Problem to solve :: Repeat the material in full. Keep every line exactly as it is.

**** Excerpted records

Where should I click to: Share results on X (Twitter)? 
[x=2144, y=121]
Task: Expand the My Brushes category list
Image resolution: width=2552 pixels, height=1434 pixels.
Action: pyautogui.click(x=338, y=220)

********

Response area ::
Where should I click to: Share results on X (Twitter)? 
[x=2144, y=121]
Task: Expand the My Brushes category list
Image resolution: width=2552 pixels, height=1434 pixels.
Action: pyautogui.click(x=338, y=220)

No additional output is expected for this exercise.